Universal, extensible parser for many file types and websites with a clean plugin architecture.
Project description
panparsex
Pan-parse anything. A universal, extensible parser that normalizes content from files and websites into a single, clean schema.
Features
- 🧩 Plugin Architecture: Add new parsers without touching core code
- 📄 Comprehensive Support: Text, JSON, YAML, XML, HTML, PDF, CSV, DOCX, Markdown, RTF, Excel, PowerPoint, and more
- 🌐 Web Scraping: Intelligent website crawling with robots.txt respect and JavaScript extraction
- 🧠 Smart Detection: Auto-detection by MIME type, file extension, and content analysis
- 🔁 Recursive Processing: Folder traversal and website crawling with configurable depth
- 🧪 Clean Schema: Unified Pydantic-based output format for all content types
- 🛠️ Zero Configuration: Works out of the box with sensible defaults
- 🚀 High Performance: Optimized for speed and memory efficiency
Installation
pip install panparsex
Quick Start
Command Line Interface
# Parse a single file
panparsex parse document.pdf
# Parse a website with recursive crawling
panparsex parse https://example.com --recursive --max-links 50 --max-depth 2
# Parse a directory recursively
panparsex parse ./documents --recursive --glob '**/*'
# Pretty-print output
panparsex parse document.html --pretty
Python API
from panparsex import parse
# Parse a file
doc = parse("document.pdf")
print(doc.meta.title)
print(doc.sections[0].chunks[0].text)
# Parse a website
doc = parse("https://example.com", recursive=True, max_links=10)

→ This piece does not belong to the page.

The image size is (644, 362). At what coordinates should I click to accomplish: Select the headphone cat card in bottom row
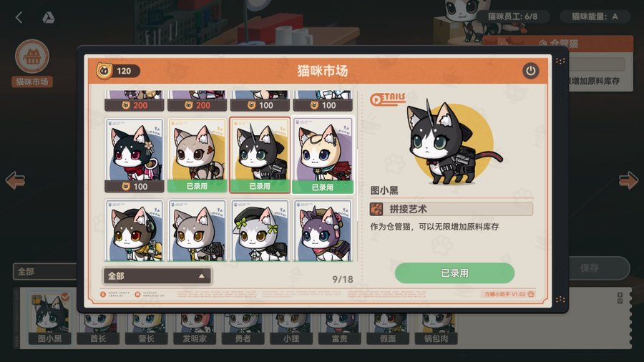click(135, 230)
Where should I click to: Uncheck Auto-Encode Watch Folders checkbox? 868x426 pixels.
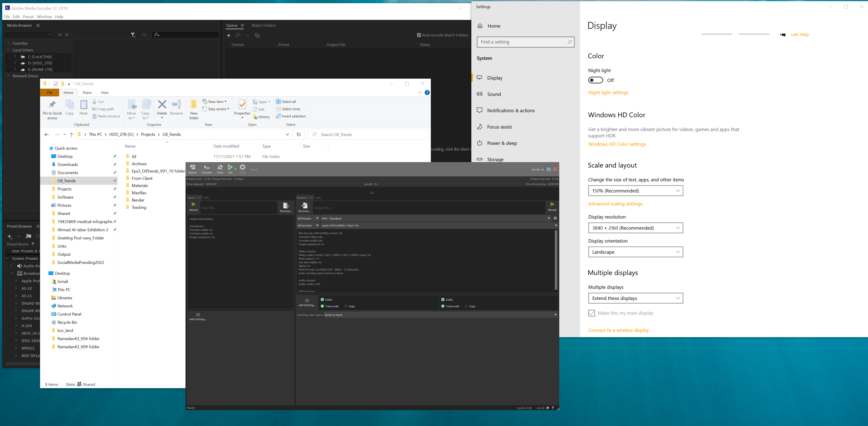pyautogui.click(x=419, y=35)

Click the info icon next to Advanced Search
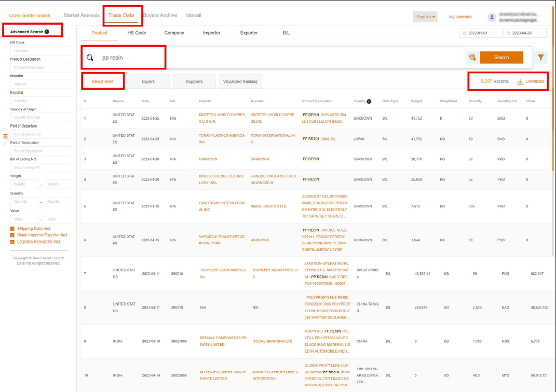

for section in doc.sections:
print(f"Section: {section.heading}")
for chunk in section.chunks:
print(f" {chunk.text[:100]}...")
# Parse with custom options
doc = parse("data.csv", content_type="text/csv")
print(doc.meta.extra["csv_data"]["headers"])
Supported File Types
| Type | Extensions | Description |
|---|---|---|
| Text | .txt |
Plain text files |
| JSON | .json |
JSON documents with structured data |
| YAML | .yml, .yaml |
YAML configuration files |
| XML | .xml |
XML documents |
| HTML | .html, .htm, .xhtml |
HTML web pages with metadata extraction |
.pdf |
PDF documents with page-by-page extraction | |
| CSV | .csv |
Comma-separated values with header detection |
| Markdown | .md, .markdown |
Markdown documents with structure preservation |
| Word | .docx |
Microsoft Word documents |
| Excel | .xlsx, .xls |
Excel spreadsheets with sheet extraction |
| PowerPoint | .pptx |
PowerPoint presentations with slide extraction |
| RTF | .rtf |
Rich Text Format documents |
| Web | http://, https:// |
Websites with intelligent content extraction |
Output Schema
All parsed content follows a unified schema:
class UnifiedDocument(BaseModel):
schema_id: str = "panparsex/v1"
meta: Metadata
sections: List[Section]
class Metadata(BaseModel):
source: str
content_type: str
title: Optional[str]
url: Optional[str]
path: Optional[str]
extra: Dict[str, Any]
class Section(BaseModel):
heading: Optional[str]
chunks: List[Chunk]
meta: Dict[str, Any]
class Chunk(BaseModel):
text: str
order: int
meta: Dict[str, Any]
Advanced Usage
Web Scraping with JavaScript
# Extract JavaScript content from websites
doc = parse("https://spa-website.com", extract_js=True)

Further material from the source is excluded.